-- START Recorded information --

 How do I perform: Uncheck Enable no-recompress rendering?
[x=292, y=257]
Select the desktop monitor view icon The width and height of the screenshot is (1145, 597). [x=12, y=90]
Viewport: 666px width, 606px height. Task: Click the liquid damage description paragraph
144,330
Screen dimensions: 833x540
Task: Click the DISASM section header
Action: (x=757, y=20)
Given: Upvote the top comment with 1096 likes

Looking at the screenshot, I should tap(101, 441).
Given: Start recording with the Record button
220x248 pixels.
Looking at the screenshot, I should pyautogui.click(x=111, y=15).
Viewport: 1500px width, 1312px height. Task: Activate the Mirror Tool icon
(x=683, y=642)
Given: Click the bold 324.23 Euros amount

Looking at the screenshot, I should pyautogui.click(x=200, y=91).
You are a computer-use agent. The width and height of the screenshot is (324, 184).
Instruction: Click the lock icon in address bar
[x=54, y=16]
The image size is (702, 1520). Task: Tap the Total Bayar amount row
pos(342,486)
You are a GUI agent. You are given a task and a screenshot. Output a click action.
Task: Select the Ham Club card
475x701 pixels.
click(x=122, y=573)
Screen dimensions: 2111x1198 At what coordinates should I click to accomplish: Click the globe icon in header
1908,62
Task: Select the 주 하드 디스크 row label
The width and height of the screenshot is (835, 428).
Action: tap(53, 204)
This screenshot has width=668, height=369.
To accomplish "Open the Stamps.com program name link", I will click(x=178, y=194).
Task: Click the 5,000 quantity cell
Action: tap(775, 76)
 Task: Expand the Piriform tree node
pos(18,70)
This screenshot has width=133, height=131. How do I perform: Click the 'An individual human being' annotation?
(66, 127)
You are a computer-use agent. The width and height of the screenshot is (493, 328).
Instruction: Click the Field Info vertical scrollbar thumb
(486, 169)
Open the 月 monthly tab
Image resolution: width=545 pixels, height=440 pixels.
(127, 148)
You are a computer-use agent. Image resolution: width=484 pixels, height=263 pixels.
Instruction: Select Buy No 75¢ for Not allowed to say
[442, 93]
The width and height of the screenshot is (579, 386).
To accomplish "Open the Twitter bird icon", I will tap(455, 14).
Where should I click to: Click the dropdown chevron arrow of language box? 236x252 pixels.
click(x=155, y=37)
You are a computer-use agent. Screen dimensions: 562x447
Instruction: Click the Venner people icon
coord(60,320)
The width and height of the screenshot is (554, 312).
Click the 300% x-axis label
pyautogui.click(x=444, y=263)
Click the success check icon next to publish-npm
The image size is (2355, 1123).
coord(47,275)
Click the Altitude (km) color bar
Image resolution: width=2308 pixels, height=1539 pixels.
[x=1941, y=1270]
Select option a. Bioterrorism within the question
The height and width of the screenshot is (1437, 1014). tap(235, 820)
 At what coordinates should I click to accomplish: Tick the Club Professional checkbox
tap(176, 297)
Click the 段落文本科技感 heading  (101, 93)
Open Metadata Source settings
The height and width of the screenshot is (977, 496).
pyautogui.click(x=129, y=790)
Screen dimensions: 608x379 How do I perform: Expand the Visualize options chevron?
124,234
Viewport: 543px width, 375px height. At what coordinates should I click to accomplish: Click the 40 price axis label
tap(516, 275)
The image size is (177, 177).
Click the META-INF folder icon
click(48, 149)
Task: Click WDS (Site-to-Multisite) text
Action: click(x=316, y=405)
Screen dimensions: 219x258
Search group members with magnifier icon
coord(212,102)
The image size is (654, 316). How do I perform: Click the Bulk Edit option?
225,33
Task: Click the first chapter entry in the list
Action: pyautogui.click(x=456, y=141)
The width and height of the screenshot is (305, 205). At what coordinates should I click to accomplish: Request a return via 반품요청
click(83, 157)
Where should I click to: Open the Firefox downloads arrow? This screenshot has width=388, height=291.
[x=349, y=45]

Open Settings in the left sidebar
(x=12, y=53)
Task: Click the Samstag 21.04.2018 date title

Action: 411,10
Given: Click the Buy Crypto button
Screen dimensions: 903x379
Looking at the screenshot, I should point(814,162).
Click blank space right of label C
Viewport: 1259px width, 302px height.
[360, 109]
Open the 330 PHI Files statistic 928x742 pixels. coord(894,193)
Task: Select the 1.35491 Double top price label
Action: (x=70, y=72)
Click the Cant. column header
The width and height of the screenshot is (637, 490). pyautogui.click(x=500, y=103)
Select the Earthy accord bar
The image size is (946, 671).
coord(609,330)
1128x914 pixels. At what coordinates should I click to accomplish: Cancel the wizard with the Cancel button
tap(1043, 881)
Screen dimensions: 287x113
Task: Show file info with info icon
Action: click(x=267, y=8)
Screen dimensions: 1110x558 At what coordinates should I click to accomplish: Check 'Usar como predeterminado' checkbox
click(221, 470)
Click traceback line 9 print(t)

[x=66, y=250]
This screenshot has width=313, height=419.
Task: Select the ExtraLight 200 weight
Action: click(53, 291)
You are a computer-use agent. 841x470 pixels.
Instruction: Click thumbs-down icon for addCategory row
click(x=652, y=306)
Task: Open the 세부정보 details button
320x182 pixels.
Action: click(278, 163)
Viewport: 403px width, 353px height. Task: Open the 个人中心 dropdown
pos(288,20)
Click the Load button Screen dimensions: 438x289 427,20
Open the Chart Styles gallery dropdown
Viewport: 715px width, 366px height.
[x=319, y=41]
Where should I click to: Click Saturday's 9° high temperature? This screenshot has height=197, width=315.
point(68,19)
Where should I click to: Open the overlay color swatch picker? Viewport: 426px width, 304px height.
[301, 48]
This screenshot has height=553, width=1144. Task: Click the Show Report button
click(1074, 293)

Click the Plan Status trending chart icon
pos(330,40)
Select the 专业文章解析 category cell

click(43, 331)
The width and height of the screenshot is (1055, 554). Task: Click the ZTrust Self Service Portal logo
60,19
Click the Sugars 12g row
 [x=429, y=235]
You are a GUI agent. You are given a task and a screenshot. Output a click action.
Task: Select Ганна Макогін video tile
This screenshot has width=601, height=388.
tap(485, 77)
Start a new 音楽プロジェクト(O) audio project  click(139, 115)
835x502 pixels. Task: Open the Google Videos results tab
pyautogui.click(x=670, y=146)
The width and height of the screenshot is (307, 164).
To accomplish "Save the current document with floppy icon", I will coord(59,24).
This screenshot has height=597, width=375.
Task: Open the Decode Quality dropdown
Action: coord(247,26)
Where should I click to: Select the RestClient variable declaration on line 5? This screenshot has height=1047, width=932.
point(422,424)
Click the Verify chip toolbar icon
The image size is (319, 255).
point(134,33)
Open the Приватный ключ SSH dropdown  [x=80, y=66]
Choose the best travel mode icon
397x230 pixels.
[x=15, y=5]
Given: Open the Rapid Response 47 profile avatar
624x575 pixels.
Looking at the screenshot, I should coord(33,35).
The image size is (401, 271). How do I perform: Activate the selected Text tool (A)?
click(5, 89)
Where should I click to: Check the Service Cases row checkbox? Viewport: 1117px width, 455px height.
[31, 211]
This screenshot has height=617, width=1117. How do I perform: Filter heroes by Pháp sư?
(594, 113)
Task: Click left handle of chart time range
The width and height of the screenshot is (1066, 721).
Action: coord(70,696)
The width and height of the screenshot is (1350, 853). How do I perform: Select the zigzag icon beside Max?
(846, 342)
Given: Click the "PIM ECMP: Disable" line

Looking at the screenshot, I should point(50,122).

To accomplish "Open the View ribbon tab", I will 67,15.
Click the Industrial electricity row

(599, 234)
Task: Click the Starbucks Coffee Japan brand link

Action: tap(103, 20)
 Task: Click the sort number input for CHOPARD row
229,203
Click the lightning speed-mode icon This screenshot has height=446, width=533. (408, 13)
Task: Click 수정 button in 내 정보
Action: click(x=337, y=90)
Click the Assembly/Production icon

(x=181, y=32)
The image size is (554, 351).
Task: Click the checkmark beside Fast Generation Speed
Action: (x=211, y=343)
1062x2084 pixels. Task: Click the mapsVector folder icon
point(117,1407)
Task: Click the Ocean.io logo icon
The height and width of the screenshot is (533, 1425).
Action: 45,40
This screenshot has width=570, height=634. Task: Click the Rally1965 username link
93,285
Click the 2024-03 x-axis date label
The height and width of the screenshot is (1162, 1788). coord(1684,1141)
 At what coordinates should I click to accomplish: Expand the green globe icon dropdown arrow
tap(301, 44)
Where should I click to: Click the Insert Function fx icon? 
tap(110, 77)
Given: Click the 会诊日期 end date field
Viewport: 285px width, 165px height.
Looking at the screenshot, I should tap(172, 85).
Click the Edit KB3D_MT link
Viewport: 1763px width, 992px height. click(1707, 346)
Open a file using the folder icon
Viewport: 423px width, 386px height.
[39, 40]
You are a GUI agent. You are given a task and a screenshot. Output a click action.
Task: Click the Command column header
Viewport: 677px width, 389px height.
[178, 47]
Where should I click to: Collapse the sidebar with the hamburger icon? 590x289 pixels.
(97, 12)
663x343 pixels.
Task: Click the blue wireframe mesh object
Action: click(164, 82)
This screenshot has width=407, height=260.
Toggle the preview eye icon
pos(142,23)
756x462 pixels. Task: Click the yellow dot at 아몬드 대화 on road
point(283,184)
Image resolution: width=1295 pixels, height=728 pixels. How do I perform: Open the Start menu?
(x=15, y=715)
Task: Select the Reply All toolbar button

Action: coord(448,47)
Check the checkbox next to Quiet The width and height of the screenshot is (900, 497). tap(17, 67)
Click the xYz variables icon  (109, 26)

-- END Recorded information --

- [Task description]:
Convert the entries above, from the line containing "This screenshot has width=407, height=260." down through the line containing "(x=15, y=715)", into a Markdown table with the columns Row and Text, numbering each line and skipping blank ones.

- [Response to the task]:
| Row | Text |
|---|---|
| 1 | This screenshot has width=407, height=260. |
| 2 | Toggle the preview eye icon |
| 3 | pos(142,23) |
| 4 | 756x462 pixels. Task: Click the yellow dot at 아몬드 대화 on road |
| 5 | point(283,184) |
| 6 | Image resolution: width=1295 pixels, height=728 pixels. How do I perform: Open the Start menu? |
| 7 | (x=15, y=715) |